Tyler cree que la mejor manera de crecer es perder. Así al menos lo manifestó a sus seguidores cuando les pidió a éstos que provocaran una pelea para después perderla. Y así fue como demostró su gran fortaleza al dejarse recibir golpe tras golpe del dueño del local, cuando éste interrumpió una de las reuniones en el sótano, para hacer un acto de valentía y mostrar lo vulnerable que uno se vuelve cuando decide luchar. La lección de aquella noche fue clara: Vence el que resiste los golpes y no el que golpea más fuerte.

Una teoría que rechaza todo lo material que rodea al individuo, todo objeto que carece de valor. Rechaza pues, todo aquello que no tenga la necesidad fundamental para la supervivencia del ser humano. Sin embargo, y aunque en ocasiones podría estar en lo cierto, esa rebelión, ese manotazo seco al sistema, puede resultar peligroso y algo confuso; la prueba la tenemos en nuestro protagonista, en su búsqueda de su yo interior y que acabó yendo más lejos que unas simples clases de guía espiritual. Ese cambio de ritmo en su vida, esa fuerte corriente para pasar del blanco al negro mostrándonos una actitud puramente nihilista, mostrándonos la voluntad de la nada, recorriendo ese camino a la autodestrucción que cree, tiene la fe, de que será su salvación. La duda paraliza pero hace también que avance. Como muy bien dice al final de la historia a su “trapo humano” Marla Singer (Helena Bonham Carter)“Marla, escúchame. Me has conocido en un momento extraño de mi vida”Su alter ego creó un ejército de luchadores a su imagen y semejanza dispuestos fundamentalmente a dos cosas: La lucha sin tregua ni fin y, por último, el reclutamiento de más soldados para el osado plan del proyecto Mayhem. El reclutamiento de los más listos e inteligentes para la causa. ¿Qué causa? Acabar con los pilares del capitalismo de la civilización actual. Por lo que, aquello que empezó siendo un divertimento organizando peleas y cometiendo alguna  sonada novatada, poco a poco fue adquiriendo un propósito mayor donde la organización y los objetivos eran importantes cumplirlos. Aquí El club de la lucha establece un acercamiento abierto acerca de los métodos en muchos casos violentos y perfectamente ejecutados por el nuevo ejército de cazadoras negras y botas negras, y la duda de si realmente esa lucha va a tener como resultado la obtención de un estado más puro para el alcance de la libertad del individuo. Recordemos que en el proyecto Mayhem no se hacen preguntas. Recordemos que todo está planificado y ordenado y que ningún miembro es más ni menos (un copo de nieve único) que el compañero de al lado.
Pelear en sótanos oscuros es una cosa. Hacer estallar edificios financieros es otra bien distinta. Lo que me lleva plantearme si ese plan por parte del ejército de Tyler es un plan a llevar acabo con las mismas armas que emplea, como ya apunté al comienzo, una sociedad cuya economía no son solo acuerdos entre grandes empresas sino grandes agresiones y el estallido de guerras que afectan a millones de personas fuera del círculo del poder. Es la violencia combatiendo a la violencia.

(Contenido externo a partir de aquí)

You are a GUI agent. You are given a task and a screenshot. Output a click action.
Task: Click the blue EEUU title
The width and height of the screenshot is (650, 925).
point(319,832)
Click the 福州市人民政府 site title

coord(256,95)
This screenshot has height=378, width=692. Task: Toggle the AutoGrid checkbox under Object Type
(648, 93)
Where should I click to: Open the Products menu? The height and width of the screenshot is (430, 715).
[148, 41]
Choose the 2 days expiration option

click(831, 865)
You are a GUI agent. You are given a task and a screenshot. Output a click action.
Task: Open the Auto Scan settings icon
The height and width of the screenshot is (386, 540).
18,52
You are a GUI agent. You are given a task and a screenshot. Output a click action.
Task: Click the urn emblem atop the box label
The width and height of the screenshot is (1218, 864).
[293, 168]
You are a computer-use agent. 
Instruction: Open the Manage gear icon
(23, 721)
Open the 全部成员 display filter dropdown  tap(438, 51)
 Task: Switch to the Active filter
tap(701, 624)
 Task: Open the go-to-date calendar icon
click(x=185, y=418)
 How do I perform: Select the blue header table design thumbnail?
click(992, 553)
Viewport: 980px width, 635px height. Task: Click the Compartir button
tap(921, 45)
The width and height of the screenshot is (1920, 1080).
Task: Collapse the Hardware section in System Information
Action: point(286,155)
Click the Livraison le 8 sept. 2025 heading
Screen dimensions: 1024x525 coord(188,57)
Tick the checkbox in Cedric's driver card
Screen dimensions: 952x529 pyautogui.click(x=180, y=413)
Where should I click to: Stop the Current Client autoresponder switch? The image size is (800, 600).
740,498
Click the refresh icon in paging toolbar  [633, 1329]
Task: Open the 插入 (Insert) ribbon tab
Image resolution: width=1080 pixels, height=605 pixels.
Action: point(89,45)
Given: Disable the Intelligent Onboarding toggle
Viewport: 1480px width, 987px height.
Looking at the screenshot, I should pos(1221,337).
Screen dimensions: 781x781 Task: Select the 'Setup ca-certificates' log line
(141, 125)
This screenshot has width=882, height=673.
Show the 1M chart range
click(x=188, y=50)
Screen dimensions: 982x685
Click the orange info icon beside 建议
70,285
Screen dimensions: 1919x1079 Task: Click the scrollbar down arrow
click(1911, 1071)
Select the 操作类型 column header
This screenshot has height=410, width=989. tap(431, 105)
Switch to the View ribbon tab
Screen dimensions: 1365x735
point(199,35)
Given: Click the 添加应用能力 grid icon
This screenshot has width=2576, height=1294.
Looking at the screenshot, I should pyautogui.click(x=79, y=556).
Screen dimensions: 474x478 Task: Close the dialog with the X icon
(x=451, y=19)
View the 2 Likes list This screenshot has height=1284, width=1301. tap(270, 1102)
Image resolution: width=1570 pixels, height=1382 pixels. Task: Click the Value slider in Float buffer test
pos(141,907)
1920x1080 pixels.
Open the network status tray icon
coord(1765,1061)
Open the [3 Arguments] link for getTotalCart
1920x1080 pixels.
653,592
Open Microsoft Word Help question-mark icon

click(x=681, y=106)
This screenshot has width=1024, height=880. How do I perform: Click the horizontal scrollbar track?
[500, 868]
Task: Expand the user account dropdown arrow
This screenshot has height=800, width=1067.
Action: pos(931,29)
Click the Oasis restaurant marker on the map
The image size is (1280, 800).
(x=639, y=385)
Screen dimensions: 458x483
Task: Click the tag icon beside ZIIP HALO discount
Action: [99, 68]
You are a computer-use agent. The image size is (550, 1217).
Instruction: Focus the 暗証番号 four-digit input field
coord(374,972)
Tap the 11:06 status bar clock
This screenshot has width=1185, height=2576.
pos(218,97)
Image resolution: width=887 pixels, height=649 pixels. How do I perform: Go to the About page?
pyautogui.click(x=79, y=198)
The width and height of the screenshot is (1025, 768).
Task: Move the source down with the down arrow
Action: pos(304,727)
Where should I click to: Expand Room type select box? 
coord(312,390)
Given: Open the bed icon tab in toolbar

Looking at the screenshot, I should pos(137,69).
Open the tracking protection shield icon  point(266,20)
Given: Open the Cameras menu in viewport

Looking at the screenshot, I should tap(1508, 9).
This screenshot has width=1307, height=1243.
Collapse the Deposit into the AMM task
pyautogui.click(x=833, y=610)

Pero recuerden lo que también dijo Tyler: “Solo cuando no tenemos nada, somos libres de actuar”. ¿Es posible que la destrucción, el camino a no tener nada, sea el camino a seguir? ¿Es posible que estemos más cerca de la libertad, al menos en esencia, si echamos abajo el poder reinante? Y es en esta transcendente cuestión, en la que entra a jugar la libertad, cuando se ve de qué somos capaces y cómo ponemos en marcha aquello que en innumerables ocasiones demandamos como nuestro: Nuestra capacidad y libertad de movimiento y pensamiento. Aquí podría perfectamente entrar ciertas reflexiones tratadas por Erich Fromm en su obra El miedo a la libertad (como en otros muchos autores). Su obra supuso un incisivo análisis en ese concepto y sobre la situación del hombre en la moderna sociedad industrializada (y muy globalizada) y cómo éste ante un paisaje plagado de diferentes espejismos, mostrando la cara del oportunismo para su crecimiento, acaba siendo el origen de su infelicidad y esclavitud.

La apuesta de El club de la lucha es clara y contundente: Levántate y pelea. Pues cuanto más pelees más vivo estarás. La muerte ya viaja por esa vida de guerra espiritual.